### WHAT TO DO
Go over the entries and report the lines where the word "picture" occurs.

### DATA UNDER STUDY

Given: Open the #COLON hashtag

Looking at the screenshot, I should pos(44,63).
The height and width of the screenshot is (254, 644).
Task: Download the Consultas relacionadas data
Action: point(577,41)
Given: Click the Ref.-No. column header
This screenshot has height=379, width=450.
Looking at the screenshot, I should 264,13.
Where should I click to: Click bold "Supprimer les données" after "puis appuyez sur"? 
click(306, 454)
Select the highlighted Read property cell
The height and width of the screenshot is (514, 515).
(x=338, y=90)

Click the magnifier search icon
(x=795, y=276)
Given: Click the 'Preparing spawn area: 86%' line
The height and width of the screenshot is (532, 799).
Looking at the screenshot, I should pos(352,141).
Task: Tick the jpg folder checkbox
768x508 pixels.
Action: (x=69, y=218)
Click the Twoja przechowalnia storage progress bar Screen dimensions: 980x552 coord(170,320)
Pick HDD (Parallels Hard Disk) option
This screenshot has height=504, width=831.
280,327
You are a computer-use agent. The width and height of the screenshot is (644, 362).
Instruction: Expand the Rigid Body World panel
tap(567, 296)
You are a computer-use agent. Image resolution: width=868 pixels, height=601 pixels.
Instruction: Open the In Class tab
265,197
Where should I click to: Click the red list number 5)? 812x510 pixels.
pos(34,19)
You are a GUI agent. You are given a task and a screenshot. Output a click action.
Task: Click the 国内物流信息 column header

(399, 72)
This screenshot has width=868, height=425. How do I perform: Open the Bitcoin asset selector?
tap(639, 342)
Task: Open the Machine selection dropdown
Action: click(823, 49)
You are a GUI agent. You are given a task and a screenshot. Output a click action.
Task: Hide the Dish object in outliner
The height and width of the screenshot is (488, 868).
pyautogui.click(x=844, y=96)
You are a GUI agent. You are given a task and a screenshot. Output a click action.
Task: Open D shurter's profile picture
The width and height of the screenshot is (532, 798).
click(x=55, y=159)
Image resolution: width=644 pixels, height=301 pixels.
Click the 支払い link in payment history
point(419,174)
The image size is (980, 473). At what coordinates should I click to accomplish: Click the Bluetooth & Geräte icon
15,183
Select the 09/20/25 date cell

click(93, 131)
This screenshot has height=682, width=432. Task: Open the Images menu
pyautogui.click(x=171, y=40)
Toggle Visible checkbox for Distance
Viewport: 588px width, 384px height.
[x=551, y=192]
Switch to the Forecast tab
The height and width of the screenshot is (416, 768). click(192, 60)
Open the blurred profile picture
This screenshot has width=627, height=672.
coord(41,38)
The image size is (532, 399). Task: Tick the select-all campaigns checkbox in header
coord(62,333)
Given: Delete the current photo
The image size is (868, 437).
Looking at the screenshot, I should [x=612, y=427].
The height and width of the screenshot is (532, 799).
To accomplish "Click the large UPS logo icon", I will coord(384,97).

### TASK RESULT
Task: Open D shurter's profile picture
Open the blurred profile picture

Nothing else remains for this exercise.